Over an 18 month period we performed AML MRD MFC analysis on over 4,000 BM samples at our hospital. As shown in Supplemental Figure 1, 1177 of 1236 (95%) samples (646 patients) with ≥5% BM blasts detected by morphology were also positive by MFC MRD study; 15 (1%) samples were indeterminate by MFC MRD. In 44 (4%) samples (44 patients) with BM blasts ≥5% (5–19%), MFC yielded a negative result. Of these 44 patients, three were excluded (two cases evolved to pure erythroid leukemia and one to histiocytic sarcoma) and MFC analysis did not obtain neoplastic cells for analysis.

The remaining 41 cases formed this study group. Thirty-two (32) patients were treated for AML newly diagnosed AML and 9 patients were treated for relapsed AML. By the treatment time course, 27 patients were status post induction chemotherapy; 8 patients were in the course of consolidation/maintenance chemotherapy, and 6 were post HSCT. Only one of the patients received G-CSF within one week of the BM examination. The median time from last chemotherapy to MFC study was 3.5 weeks (1.0 week to 6.5 weeks). For 6 post HSCT patients, the median time from HSCT to MFC study was 5 weeks (4–17 weeks). According to the criteria of the National Cancer Institute-sponsored workshop on AML [7], 26 (63%) patients had insufficient platelet recovery (<100 × 109/L) and 30 (73%) patients had insufficient neutrophil recovery (ANC <1×109/L) at the time of analysis. The demographic and clinicopathologic features and the AML WHO classification of these 41 patients are shown in Table 1.

Table 1
Patients with ≥5% bone marrow blasts but a negative flow cytometry study

MRD Assessment by MFC

Multicolor flow cytometry immunophenotyping showed findings consistent with a normal regenerating BM in all patients, and there was no evidence of AML detected by either by LAIP or “deviation from normal” assessment. A case pre-treatment and post-treatment MFC and morphological findings are shown in Figure 1. The median level of CD34+ myeloid precursors detected by MFC was 2.0% (0.1–10.0%), the number was not proportional to the blast number counted morphologically (median 7%; 5–19%, r=0.015, p=0.927). Of 41 patients, the AML blasts in the pre-treatment BM were CD34+ in 20 cases, CD34 partial+ in 8 patients; and CD34- in 13 cases. Seven cases were myelomonocytic; and 4 cases were monocytic.
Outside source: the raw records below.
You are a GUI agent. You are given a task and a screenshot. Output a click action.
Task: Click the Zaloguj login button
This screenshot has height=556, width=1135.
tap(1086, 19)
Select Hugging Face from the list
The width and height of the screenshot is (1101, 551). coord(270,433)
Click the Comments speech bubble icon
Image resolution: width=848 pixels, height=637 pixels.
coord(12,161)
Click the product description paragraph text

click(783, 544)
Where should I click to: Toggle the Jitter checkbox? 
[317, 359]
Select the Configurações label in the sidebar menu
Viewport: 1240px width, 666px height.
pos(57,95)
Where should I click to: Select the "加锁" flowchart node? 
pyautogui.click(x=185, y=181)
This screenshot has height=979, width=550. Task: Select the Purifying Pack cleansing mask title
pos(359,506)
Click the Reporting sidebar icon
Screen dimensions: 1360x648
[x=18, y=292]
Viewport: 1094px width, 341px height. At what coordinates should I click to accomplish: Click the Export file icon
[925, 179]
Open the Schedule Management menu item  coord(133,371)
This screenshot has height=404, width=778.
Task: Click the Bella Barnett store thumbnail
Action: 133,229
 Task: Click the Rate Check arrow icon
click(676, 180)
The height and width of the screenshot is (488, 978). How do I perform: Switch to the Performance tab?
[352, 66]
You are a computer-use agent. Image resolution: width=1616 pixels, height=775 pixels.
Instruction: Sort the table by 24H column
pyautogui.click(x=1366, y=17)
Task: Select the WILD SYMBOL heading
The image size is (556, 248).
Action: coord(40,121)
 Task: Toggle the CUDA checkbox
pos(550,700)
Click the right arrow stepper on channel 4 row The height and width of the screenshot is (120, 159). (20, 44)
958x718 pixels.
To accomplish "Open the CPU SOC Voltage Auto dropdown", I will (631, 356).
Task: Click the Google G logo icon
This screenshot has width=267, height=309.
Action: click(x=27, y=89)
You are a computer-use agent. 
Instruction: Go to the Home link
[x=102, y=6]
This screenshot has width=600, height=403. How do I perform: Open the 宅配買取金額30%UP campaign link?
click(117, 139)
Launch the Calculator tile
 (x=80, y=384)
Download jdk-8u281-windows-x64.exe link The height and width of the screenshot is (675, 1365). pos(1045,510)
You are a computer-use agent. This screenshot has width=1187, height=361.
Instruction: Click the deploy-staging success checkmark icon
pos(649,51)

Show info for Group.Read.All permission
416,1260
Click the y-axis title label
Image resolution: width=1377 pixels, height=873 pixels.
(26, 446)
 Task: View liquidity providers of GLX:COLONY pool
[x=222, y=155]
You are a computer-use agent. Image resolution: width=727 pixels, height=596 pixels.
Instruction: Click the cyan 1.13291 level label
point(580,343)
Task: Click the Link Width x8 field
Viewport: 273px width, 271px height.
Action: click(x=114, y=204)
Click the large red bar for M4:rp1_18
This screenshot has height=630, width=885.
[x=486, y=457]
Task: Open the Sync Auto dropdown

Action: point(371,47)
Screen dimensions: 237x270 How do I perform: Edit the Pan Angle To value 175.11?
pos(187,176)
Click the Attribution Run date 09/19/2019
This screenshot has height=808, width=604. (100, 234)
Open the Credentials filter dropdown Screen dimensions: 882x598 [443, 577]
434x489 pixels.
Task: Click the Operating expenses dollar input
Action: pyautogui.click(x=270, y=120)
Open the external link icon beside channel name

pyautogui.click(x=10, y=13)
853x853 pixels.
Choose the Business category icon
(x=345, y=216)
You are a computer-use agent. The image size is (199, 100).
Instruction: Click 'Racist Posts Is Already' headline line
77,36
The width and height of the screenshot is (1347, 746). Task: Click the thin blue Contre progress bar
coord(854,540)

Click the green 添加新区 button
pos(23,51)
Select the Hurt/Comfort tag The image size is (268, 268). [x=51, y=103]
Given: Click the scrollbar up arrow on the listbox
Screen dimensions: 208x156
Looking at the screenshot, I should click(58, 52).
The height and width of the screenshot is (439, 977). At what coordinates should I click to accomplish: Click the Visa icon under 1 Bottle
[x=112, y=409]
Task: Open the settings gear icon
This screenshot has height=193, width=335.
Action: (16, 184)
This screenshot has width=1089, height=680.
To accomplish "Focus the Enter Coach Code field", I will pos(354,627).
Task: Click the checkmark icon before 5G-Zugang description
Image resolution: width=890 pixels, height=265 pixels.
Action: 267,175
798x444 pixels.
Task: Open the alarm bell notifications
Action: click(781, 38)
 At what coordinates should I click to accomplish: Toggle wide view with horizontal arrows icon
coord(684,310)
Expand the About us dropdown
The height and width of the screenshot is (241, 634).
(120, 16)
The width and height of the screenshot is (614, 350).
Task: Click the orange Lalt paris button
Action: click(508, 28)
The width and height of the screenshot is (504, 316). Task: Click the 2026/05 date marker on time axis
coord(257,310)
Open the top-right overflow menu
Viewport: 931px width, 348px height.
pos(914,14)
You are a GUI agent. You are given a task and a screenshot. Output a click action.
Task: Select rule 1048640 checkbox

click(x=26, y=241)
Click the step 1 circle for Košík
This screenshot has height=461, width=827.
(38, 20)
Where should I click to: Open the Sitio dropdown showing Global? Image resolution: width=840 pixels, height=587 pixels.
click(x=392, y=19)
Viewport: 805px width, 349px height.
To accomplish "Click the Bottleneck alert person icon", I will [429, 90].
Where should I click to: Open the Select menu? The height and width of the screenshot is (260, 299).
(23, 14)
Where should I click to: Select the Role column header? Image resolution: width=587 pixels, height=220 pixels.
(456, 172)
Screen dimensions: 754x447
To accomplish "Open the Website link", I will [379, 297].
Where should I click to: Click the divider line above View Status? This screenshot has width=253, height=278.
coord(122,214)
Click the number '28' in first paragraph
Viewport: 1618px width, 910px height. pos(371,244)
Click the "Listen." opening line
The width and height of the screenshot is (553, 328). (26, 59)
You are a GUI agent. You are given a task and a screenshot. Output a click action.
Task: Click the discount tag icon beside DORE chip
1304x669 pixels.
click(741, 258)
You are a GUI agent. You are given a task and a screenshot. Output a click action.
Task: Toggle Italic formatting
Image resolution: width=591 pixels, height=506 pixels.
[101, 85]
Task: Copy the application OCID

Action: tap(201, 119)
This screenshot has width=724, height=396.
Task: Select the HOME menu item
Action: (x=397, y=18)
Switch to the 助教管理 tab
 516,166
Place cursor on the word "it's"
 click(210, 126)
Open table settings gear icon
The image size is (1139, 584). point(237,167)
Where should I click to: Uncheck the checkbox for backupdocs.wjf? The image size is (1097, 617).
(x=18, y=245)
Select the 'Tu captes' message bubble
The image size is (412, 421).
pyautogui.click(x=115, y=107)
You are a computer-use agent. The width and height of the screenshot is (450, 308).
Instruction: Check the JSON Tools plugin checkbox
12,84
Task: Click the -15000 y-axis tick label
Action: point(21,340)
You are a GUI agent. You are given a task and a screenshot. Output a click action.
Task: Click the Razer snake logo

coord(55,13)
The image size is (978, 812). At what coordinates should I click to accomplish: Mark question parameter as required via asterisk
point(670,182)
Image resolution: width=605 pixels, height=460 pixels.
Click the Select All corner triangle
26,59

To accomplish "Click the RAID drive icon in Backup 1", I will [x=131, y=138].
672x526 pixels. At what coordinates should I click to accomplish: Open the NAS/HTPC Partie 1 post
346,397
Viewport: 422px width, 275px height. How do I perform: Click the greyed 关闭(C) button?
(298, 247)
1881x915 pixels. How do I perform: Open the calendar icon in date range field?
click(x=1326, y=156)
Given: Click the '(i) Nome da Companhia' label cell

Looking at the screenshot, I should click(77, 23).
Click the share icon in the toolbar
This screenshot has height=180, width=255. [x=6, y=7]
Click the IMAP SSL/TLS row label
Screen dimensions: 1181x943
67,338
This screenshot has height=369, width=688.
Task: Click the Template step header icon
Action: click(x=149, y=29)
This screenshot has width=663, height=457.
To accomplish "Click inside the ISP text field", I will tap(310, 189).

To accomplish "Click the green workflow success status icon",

Correlation with Molecular Genetic Findings

At diagnosis, conventional cytogenetic analysis was performed in 40 patients and FISH was performed in 20 patients. Twenty-two of 40 (55%) patients had an abnormal karyotype, including 7 cases with a favorable karyotype (Table 2), 3 with a complex karyotype and 12 with other abnormalities.

At the time when BM showed ≥5% blasts but MFC MRD study was negative, a total of 37 patient BM samples were submitted for chromosomal analysis and 9 also for FISH analysis. Thirty-four (34) patients had a normal cytogenetic result. Three patients had a normal karyotype; however, FISH revealed persistent abnormality in a small number of interphases, including 1 case with 9.5% monosomy 7; 1 with 2.5% PML-RARA; and 1 case with 7.0% monosomy 7 cells (laboratory cutoff is 5%).

Combined morphology-FISH analysis using probes D7S522 (7q31, spectrum orange) and CEP7 (centromere, spectrum green) (Abbott Molecular, Inc) was performed in two cases with monosomy 7. In the case with 7% of cells positive for monosomy 7, abnormal signals were observed in maturing/differentiated forms but not in blasts (Figure 2); whereas, in the case with 9.5% monosomy 7 cells, the abnormal signals were observed in both the mature cells and blasts. In the next follow-up BM samples, the case with 7% monosomy 7 (2 weeks later) and the case with 2.5% PML-RARA (1 week later), FISH became negative. However, in the patient with 9.5% monosomy 7, monosomy 7 was again detected at 6.5% interphases at follow-up BM performed 8 weeks later after 1 course of consolidation chemotherapy. AML eventually relapsed, showing clonal cytogenetic evolution (Supplemental Table 2, case 1).

Figure 2
Upper panel Molecular and cytogenetic data at the time of AML diagnosis, at the time bone marrow (BM) with ≥5% blasts but a negative flow cytometry study and at the repeated bone marrow study, and their relation to patient outcome. Lower panel: ...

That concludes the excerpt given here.